_AIM OF THE TASK:_
Report each line below that carries the word "España".

Excerpts from a dataset:

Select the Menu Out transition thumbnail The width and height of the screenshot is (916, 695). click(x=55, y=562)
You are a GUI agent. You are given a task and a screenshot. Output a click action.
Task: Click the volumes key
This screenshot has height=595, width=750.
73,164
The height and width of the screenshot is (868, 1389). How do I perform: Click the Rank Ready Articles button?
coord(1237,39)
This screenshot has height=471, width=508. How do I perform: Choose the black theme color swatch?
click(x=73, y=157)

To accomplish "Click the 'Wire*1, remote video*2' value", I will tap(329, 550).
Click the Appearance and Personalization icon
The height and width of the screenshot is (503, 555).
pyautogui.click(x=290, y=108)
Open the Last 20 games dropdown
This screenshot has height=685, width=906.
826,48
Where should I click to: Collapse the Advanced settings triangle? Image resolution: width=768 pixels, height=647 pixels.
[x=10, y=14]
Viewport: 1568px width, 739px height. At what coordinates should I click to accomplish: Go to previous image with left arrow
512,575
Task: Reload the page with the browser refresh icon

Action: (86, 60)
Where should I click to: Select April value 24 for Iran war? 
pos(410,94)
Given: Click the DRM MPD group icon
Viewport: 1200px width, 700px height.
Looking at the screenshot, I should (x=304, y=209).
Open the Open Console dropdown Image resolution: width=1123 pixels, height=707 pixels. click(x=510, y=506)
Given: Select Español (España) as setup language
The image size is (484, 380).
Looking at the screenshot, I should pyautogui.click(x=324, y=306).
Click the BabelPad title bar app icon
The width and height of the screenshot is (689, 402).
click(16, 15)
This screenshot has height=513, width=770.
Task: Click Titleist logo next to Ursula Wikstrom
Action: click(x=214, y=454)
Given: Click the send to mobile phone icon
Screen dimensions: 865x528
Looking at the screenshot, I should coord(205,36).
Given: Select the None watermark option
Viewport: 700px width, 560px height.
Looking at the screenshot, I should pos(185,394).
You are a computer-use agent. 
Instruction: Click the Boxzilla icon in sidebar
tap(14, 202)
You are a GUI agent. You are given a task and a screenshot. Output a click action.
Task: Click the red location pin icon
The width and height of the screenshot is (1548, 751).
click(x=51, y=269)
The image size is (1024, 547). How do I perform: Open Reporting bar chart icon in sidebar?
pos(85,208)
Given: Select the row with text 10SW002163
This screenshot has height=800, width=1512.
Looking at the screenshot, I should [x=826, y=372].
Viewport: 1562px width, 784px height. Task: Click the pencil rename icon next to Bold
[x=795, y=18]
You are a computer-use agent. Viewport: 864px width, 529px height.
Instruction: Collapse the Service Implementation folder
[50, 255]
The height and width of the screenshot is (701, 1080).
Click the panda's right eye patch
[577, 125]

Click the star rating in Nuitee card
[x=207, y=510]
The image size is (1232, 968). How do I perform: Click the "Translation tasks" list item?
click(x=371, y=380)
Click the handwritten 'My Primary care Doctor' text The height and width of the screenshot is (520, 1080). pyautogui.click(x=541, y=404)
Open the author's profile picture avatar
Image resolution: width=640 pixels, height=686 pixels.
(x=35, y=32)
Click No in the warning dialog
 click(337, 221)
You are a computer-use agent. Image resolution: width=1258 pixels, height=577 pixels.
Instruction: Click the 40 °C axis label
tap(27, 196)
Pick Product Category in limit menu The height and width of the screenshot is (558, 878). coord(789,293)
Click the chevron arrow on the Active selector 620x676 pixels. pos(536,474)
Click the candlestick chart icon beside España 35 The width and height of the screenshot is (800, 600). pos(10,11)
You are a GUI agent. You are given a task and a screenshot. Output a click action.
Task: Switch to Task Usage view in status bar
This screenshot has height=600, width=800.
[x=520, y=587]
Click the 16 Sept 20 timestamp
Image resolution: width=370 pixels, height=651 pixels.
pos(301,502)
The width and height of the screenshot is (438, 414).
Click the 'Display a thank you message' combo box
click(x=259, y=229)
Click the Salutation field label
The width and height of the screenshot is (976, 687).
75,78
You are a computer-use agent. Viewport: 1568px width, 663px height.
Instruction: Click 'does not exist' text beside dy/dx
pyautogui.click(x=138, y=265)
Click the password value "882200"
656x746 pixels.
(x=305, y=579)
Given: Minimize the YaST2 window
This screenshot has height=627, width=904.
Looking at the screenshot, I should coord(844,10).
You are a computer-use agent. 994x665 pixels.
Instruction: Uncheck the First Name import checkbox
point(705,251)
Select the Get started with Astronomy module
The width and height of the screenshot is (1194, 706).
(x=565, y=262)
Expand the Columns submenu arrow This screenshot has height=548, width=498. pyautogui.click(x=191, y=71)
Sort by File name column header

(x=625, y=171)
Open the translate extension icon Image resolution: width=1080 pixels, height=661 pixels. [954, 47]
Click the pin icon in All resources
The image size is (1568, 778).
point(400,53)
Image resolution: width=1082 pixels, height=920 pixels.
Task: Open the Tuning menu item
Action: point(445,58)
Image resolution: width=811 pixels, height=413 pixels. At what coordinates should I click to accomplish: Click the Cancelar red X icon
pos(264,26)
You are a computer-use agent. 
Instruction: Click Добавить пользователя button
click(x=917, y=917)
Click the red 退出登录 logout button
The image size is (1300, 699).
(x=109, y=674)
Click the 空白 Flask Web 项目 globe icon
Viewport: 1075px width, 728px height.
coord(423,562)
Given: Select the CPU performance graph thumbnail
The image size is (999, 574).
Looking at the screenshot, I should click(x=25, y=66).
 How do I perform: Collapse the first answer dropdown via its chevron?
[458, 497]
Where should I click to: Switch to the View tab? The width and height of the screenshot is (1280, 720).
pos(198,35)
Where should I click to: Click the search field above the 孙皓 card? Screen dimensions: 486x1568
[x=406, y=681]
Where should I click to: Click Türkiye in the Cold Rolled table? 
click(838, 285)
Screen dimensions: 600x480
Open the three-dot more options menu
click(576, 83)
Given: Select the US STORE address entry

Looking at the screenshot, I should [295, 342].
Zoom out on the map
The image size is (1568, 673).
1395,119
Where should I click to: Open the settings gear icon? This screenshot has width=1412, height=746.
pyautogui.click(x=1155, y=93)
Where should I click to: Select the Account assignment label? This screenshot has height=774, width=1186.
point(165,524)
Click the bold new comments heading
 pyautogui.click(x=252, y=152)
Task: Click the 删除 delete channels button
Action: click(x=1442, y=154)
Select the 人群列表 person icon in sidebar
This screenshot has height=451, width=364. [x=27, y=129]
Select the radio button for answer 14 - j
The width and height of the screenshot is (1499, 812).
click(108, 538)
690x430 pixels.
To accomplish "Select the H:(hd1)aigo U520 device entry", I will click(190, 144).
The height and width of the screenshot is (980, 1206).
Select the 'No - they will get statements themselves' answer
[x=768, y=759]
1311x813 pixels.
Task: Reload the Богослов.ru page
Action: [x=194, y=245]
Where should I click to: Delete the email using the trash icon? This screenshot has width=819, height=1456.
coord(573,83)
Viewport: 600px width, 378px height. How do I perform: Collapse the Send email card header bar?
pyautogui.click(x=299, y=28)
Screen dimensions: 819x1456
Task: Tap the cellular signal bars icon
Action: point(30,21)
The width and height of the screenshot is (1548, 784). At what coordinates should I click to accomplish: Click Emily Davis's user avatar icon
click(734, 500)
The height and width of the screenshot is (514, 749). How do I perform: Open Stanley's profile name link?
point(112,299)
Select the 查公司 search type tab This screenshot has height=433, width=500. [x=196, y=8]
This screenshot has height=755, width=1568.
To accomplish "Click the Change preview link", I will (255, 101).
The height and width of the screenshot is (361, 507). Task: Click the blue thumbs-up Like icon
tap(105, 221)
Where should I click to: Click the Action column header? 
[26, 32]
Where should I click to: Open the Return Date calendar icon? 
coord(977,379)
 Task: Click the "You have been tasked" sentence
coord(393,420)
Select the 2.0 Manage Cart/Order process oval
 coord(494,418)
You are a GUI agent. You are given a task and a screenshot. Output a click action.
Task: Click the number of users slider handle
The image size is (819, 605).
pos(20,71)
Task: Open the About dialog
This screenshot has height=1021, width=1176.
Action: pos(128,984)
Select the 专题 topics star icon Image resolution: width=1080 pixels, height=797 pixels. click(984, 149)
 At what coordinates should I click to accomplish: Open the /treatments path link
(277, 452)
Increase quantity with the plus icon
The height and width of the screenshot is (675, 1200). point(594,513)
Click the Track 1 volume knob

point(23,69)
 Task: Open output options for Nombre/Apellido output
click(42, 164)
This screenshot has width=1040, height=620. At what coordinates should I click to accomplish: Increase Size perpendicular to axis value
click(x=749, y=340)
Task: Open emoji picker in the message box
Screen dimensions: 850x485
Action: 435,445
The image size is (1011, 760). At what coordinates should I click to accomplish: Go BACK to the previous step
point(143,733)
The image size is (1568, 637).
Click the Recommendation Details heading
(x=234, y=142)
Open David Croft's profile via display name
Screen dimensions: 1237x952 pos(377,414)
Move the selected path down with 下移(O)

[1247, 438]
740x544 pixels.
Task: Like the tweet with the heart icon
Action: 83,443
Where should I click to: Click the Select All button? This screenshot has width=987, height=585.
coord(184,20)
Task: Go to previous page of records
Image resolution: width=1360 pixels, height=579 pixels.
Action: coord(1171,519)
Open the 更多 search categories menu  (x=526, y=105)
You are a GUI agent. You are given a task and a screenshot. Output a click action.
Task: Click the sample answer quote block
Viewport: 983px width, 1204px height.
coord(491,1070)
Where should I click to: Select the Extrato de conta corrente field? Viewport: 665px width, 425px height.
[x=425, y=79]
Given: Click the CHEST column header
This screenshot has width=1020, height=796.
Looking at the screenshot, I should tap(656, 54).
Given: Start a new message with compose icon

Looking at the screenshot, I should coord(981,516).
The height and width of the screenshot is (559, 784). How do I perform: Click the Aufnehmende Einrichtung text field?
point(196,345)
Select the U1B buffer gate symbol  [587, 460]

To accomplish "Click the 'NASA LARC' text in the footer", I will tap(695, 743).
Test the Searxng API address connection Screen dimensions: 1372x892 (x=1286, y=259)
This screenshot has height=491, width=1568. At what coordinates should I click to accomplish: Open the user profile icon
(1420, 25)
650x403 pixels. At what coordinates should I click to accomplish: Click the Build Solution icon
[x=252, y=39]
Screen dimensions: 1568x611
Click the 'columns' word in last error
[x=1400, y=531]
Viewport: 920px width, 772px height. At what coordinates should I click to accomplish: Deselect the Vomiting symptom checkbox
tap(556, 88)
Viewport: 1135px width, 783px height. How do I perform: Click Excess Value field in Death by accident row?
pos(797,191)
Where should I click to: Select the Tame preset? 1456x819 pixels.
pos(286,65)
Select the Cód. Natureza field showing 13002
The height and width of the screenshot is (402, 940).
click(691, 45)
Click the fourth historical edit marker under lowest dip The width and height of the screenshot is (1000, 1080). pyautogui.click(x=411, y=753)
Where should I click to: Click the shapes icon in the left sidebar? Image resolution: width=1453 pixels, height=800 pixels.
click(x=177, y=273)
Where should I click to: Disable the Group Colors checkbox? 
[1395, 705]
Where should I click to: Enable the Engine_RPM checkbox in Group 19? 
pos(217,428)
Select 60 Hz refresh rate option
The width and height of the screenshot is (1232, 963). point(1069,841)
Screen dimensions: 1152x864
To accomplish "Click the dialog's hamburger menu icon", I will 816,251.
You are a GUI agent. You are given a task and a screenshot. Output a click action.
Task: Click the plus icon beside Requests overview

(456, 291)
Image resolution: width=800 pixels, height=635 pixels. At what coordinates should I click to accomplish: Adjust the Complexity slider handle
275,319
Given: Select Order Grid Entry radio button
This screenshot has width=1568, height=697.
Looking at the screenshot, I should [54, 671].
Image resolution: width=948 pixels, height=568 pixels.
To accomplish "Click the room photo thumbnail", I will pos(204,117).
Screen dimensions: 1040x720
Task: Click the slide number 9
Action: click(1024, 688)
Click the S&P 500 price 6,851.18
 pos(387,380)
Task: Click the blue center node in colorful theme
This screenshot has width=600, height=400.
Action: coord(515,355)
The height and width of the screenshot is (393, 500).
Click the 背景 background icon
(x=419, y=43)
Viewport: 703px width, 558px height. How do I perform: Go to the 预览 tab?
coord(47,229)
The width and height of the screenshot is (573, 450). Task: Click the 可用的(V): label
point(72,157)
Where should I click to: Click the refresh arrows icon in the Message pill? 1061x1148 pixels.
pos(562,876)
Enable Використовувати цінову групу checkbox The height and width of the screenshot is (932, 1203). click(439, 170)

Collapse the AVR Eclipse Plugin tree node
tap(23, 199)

_EXERCISE OUTPUT:_
Given: Select Español (España) as setup language
Click the candlestick chart icon beside España 35 The width and height of the screenshot is (800, 600). pos(10,11)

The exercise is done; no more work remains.